The culinary program is for youth ages 18-24 and seniors ages 50 and over. Fifty students are expected to graduate in the first year; 100 graduates expected by year two.
“You have given me an unbelievable gift,” added Feniger, who conceptualized the program. “To see everybody standing here, believing in what they’re doing is very precious. I really am very proud to be standing up here in front of the very first graduating class. You guys rock in a big way!”
From learning the culinary basics—such as holding a knife, breaking down a chicken, and making sauces—the group went on to prepare 10,450 meals for the youth members and senior clients.
“I’m so proud of them. They work really hard every day, showing up and putting all their love and pride into their work,” said Executive Chef Instructor Janet Crandall at the podium. “They’re pioneers—the first ones to go through this whole program.”
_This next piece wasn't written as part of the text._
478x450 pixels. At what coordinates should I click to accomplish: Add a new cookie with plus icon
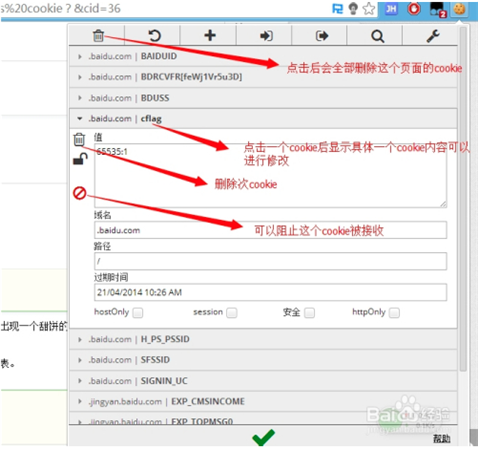210,35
She then turned to the grads and said: “I wish you the best of luck. Cook with love and pride. I’m always here for you.”
Graduate Andrew Gonzales received a special award for going “above and beyond to demonstrate a service mentality.” He missed a week from the program in order to volunteer as a Roadie for AIDS/LifeCycle, the seven-day, 545-mile bike ride from San Francisco to Los Angeles. Upon his return,Gonzales made up all of his missed hours.
“I am so proud of my classmates, and I am so thankful to have great instructors,” said graduate Millie Rios. “Every single person in the Center made this possible. We came in with such energy, and we wanted to get things done.”
Gia, a graduate who identifies as non-binary and uses they pronouns, shared with attendees that they had never been in a professional setting before their culinary internship.
“I never thought I would work somewhere where I would be accepted. Now I work in an amazing kitchen where everyone is accepted for who they are. That’s what happens when someone creates an environment and sets an example,” they said. “I am finally able to say I am the person I dreamed of becoming. I want someone like me to be able to go into any kitchen and be comfortable and be themselves.”
Feniger, who serves on the Center’s Board of Directors and has been part of Los Angeles’ culinary community for the past 40 years, says the culinary industry “is all about family.”
“It’s an industry that relies so much on teamwork and looking out for each other. Your co-workers very quickly become part of a family unit. In the queer community, where sometimes we don’t have the luxury of a normal, nuclear family, I’m thrilled that this training program can provide that potential to those in our community who so desperately need one.”
After the ceremony, guests sampled Brandade de Morue (salt cod and potato), House Cured Salmon Gravlax, Duck Rillettes,and peach lemonade—an eclectic buffet completely prepared by the Center’s culinary students.